出演 イーサン・ホーク、ユマ・サーマン、ジュード・ロウ

音楽 マイケル・ナイマン


1997年の作品。
いろんな方面で評判がいいので観てみると、たしかにこれは!
と思わせる印象深い映画だった。

近未来SFで、人間は生まれる前に遺伝子操作がされ、優れたものと
劣ったものが分けられてしまう世界である。「適正者」と「不適正者」という
表現だったが、どこか現代日本の「勝ち組」「負け組」を彷彿させるリアリティがあった。
まぁ、「勝ち組」「負け組」って概念自体は空疎だが、映画の中の差別は厳密で、DNAの優劣で全てが決まるのだ。
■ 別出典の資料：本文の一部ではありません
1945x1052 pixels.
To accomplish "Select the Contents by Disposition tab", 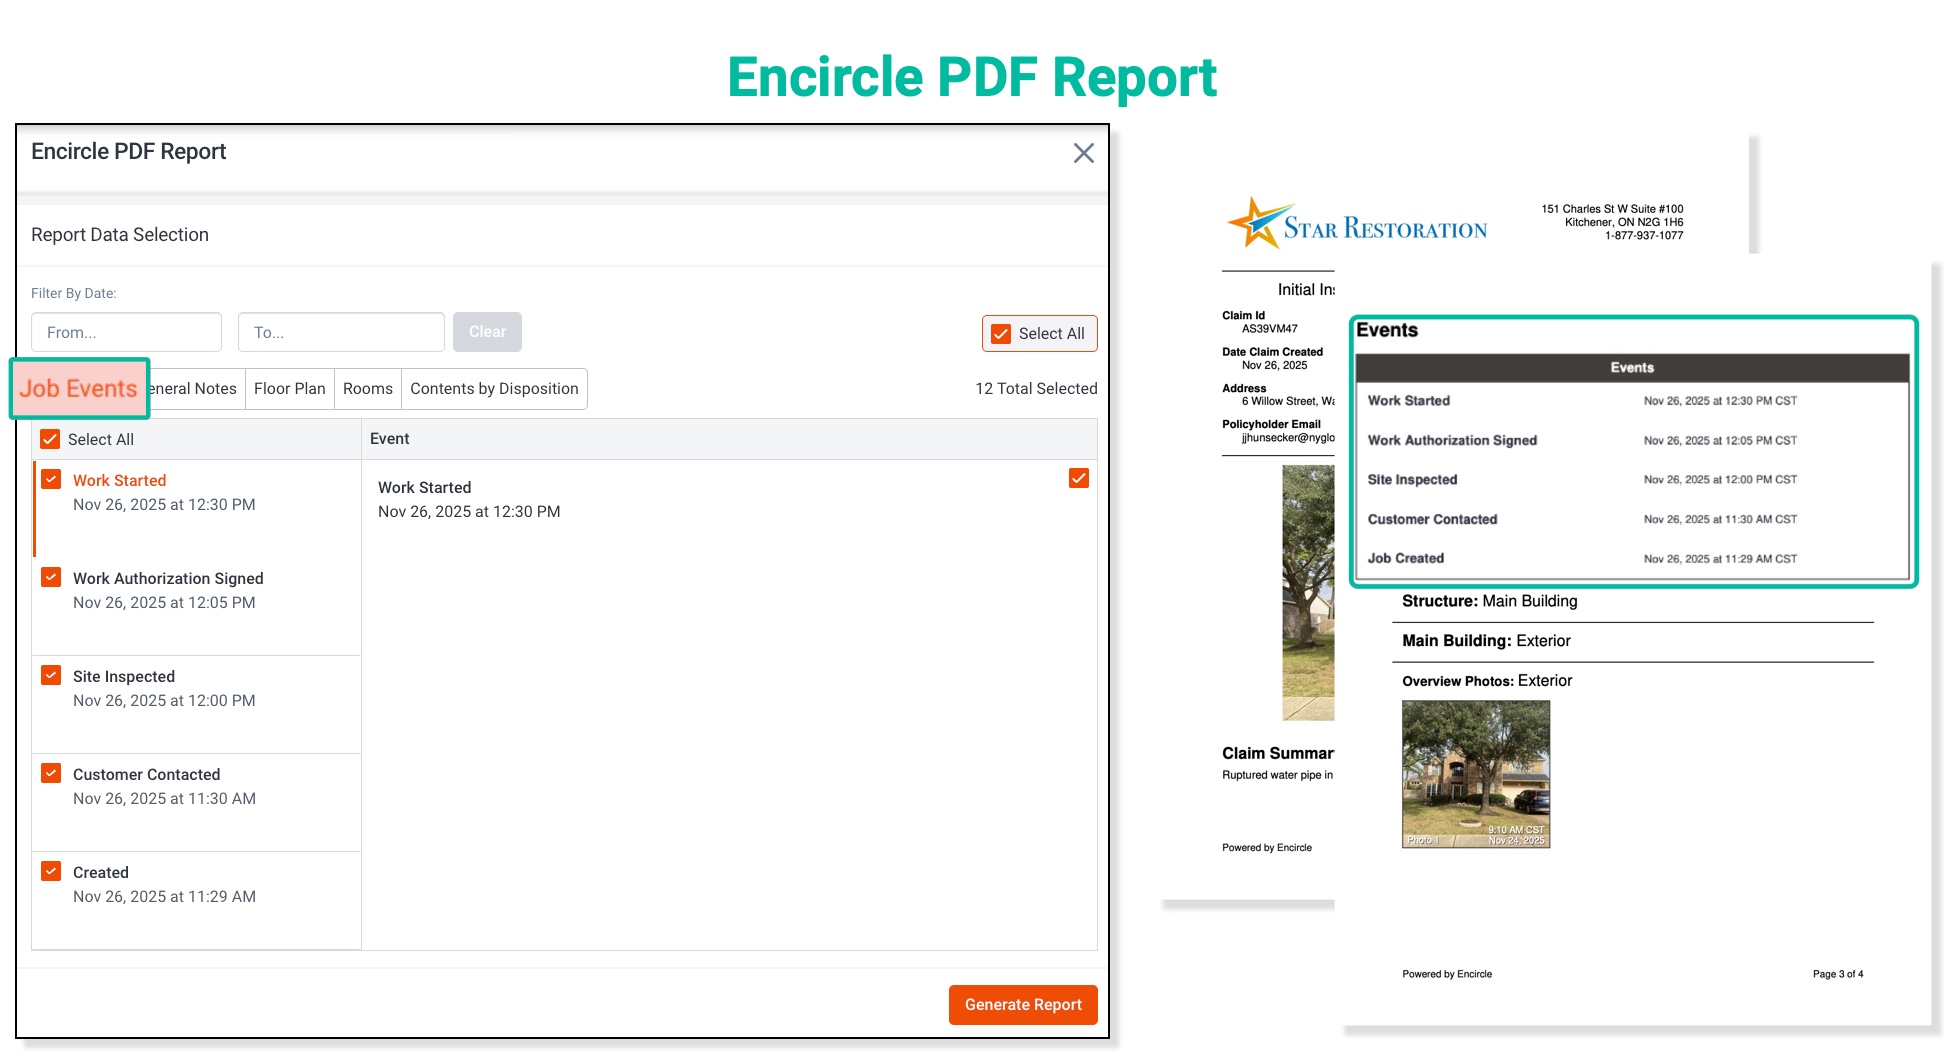I will click(x=494, y=388).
主人公ビンセントは遺伝子操作を受けていない「不適正者」。
彼には宇宙飛行士になる夢があったのだが、それがゆるされるのは「適正者」のみ。
夢を叶えるため、彼はブローカーを通じ「適正者」ジェロームになり代わる。
この「適正者」ジェロームが悲劇的で、元水泳選手の銀メダリストなのだが、トップになれないことを憂いて自殺未遂をしたあげく、半身不随になってしまった。僕は、最初から最後までこのジェロームが不憫でならなかった。
なまじ「適正者」として期待され、結果を出せなかった者として

主人公ビンセントはジェロームを装い宇宙局「ガタカ」に入局し、首尾よく宇宙飛行士に選ばれる。
軽くつっこむと、ビンセント!頭脳は「適正者」並じゃんということ。
これはもちろん努力の賜物であろう。
そして、局内で殺人事件が起こり、正体がばれそうになったりする。
この作品はけっこうオススメなので展開の詳細はこれ以上書かない。

前にもどって、ビンセントが生まれた時、すぐさま採血され分析器にかけられるのだが、それだけで、将来的な疾病の可能性、寿命までも数値で出てしまうシーンがある。怖い。なんかそのうち実現しそうで怖い。
「寿命が30歳までか、短いな・・・」なんてパパが言う。これはたまらない。
しかし、「不適正者」なりに運命に委ねられた「神の子」と呼ばれる場面もあるし、本編全体を観ても、結局のところ個々の幸せはテクノロジーの発達によっても計れないし、運命や努力が大きく関与するというのがテーマなのかもしれない。

あと『今を生きる』、『生きてこそ』以来にイーサン・ホークを見た。この作品でユマ・サーマンと出合って結婚したんだっけたしか。もう離婚したのかな。なにげにジュード・ロウも出ていて豪華である。

それから、映像の静謐感がいいなと思った。近未来のセットに華美さは無い。無菌な感じの「適正者」の振る舞いは、どこか没個性化している。いわば作られたエリートを表現しているのだろうか。そんな押さえ気味の映像に乗っかる音楽がやたら耳に残る。それもそのはず、『ピアノレッスン』のマイケル・ナイマンが担当だった。

評価の高い作品はやはりそれなりにおもしろい。
つっこみどころ?野暮だからしてもしょうがない。